▶ [WHAT TO PRODUCE]: In the excerpt about the KOWWIN log Kow model, what correlation coefficient (r2) is given for the training set?

It was however acknowledged, that predictions for log Kow > 8.0 need to be treated with additional caution due to the limited number of substances with measured values in that range in the validation set.

 

3. Uncertainty of the prediction and mechanistic domain:

The training set of the model has the following statistics and coefficients of determination:

Total Training Set Statistics: number in dataset = 2447 ; correlation coef (r2) = 0.982 ; standard deviation = 0.217 ; absolute deviation = 0.159 and avg Molecular Weight = 199.98

The model has been externally validated on a set of 10,946 substances and the following statistics and coefficients of determination are presented:

Total Validation Set Statistics: number in dataset = 10946 ; correlation coef (r2) = 0.943 ; standard deviation = 0.479 ; absolute deviation = 0.356 ; avg Molecular Weight = 258.98

Data for the training set are available via external validation (see attached QMRF prepared by the applicant for full citations).

There is no overt mechanistic basis for the model. The model correlates thermodynamic relationships of surrogates to chemical activity. The KOWWIN v1.68 run in standalone mode allows Log Kow to be estimated based on measured values of analogues within the training set (if available). Then the model applies by adding/subtracting fragment constants and correction factors from the measured value. This therefore improves prediction since calculations are based on structural differences between target and analogue. The model domain ideally has at least one or more structurally similar substances to target substances on which to then apply AFC methodology. Whilst there appears to be no direct analogues within the training set. The model has been has been extensively validated externally (using > 10,000) substances with a correlation coefficient (r2) = 0.943. The model is non-proprietary and the training sets and validation sets can be downloaded from the internet. A summary of this information is presented by the applicant. Expert review of the data on relevant structural analogues in the validation dataset indicate that in general they over predict log Kow compared to measured data. Model predictivity could be improved by the assignment of additional substances into the training set. Inclusion of additional structural fragments and expansion of sub-structure correction factors and related rules. In addition, rules for stereochemical effects could feasibly improve modelling. Constituent 1 was present within the validation set as an experimental reference. This result was by expert assessment preferentially selected over the model prediction for this constituent. Supported by reliable measured data which was available to the applicant on relevant structural analogues: with corresponding structural features and in the same Mw range (180 – 200) which indicate that log Kow < 4.0 is supported for this constituent. The discrepancy between prediction and experimental reference it was felt could be due to non-optimised measured data in the OECD TG 117 guideline within the dataset in this range of log Kow. In so far as poor selection of reference substances and optimisation of the method could yield erroneous results > 4.0. As previously mentioned, the model tends to over predict log Kow as indicated in the present substance predictions comparison with analogues.

▶ [DATA]:
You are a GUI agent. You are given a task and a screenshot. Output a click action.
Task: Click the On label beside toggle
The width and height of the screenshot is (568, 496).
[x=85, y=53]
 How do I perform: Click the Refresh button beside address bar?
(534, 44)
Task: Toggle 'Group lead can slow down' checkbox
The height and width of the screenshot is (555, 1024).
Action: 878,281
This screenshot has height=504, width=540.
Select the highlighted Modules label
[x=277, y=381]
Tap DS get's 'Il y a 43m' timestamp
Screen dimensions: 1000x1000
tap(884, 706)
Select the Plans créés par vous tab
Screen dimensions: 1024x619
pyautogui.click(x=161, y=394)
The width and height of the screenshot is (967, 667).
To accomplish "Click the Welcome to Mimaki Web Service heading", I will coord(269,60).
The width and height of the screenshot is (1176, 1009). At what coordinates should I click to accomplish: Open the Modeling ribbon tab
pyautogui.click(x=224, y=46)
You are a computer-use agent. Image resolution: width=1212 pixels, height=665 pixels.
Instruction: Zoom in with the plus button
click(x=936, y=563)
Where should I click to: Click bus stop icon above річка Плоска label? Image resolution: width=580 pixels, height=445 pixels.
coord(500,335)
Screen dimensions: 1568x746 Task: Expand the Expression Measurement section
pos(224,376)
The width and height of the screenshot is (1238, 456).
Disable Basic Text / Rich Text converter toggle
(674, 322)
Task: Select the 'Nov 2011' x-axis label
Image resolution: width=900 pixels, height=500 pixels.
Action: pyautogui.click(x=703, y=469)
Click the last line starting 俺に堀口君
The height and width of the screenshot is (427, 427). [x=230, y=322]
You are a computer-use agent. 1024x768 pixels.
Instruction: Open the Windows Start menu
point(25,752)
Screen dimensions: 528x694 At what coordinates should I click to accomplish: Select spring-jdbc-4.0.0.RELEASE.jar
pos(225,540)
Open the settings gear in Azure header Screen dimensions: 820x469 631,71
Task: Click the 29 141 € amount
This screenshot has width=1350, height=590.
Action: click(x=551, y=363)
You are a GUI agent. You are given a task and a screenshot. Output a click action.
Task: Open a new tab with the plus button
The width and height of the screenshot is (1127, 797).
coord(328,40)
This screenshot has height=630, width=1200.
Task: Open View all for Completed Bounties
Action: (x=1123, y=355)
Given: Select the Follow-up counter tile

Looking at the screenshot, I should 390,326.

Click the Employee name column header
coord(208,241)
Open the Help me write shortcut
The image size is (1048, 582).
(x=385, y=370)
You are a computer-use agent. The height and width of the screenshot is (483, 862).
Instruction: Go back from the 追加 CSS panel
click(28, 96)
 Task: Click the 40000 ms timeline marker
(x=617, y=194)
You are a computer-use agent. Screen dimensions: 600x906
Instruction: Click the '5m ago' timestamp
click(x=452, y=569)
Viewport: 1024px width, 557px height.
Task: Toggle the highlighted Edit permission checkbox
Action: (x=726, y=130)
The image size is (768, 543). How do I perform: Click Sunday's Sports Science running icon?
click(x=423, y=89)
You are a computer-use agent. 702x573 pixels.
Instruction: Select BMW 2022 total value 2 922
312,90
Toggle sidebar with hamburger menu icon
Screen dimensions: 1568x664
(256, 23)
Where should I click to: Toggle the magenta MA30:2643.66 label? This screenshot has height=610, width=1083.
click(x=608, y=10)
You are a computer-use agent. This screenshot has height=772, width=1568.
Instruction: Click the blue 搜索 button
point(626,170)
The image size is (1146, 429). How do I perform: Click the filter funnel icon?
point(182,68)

▶ [REPLY]: 0.982